First urologist to perform retrograde ureterography

Sir John William Thomson-Walker (1871 - 1937) was born in Newport, Fife. He was educated at the Edinburgh Institution and at the University of Edinburgh, graduating MB ChB in 1894 before going to postgraduate study in Vienna.


He worked with Hurry Fenwick at St Peter's Hospital and thus became an early proponent of the cystoscope. As a pupil of Freyer, he became expert in open prostatectomy, equalling Freyer's survival rate with fewer complications. He was the first urologist to perform retrograde studies using silver collargal (colloidal silver). In 1926, he was Silvanus Thompson lecturer before the Röntgen Society.
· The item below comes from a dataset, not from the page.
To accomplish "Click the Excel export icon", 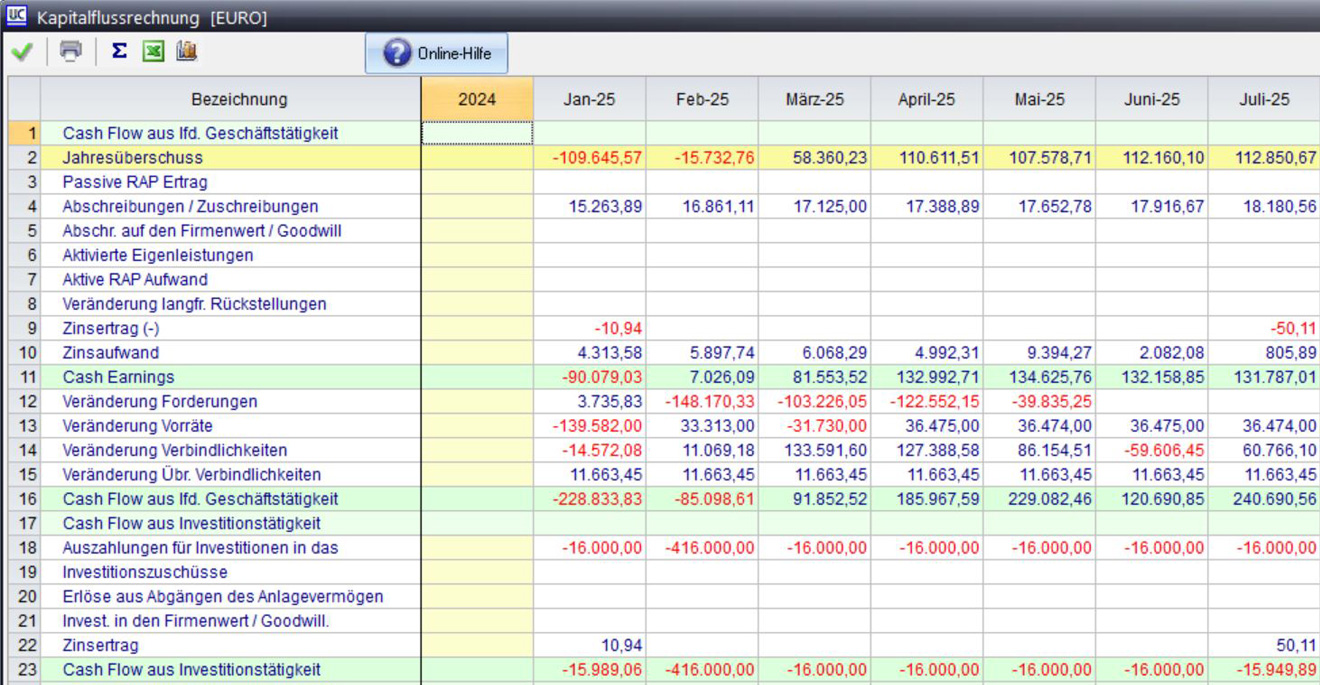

He was a furiously hard worker and a careful clinician but, interestingly, Morson, the writer of his obituary, describes him as a meticulous but "by no means brilliant" operator. The result of his hard work was his 1914 textbook "Surgical Diseases and Injuries to the Genito-Urinary Organs". During the First World War, he came to appreciate the significant mortality from infection, when "spinal bladders" were treated by catheterisation, and he led an intensive campaign to promote early cystostomy as the treatment of choice. This led to a fall in mortality from 80 to 20%.

In 1907, he was appointed a Hunterian Professor of the Royal College of Surgeons and he was knighted in 1922, becoming, in the same year, President of the Urology Section of the Royal Society of Medicine.

In the mid 1930's, his health worsened and he died suddenly in Scotland of a heart attack in 1937 sitting in his car by the side of a loch.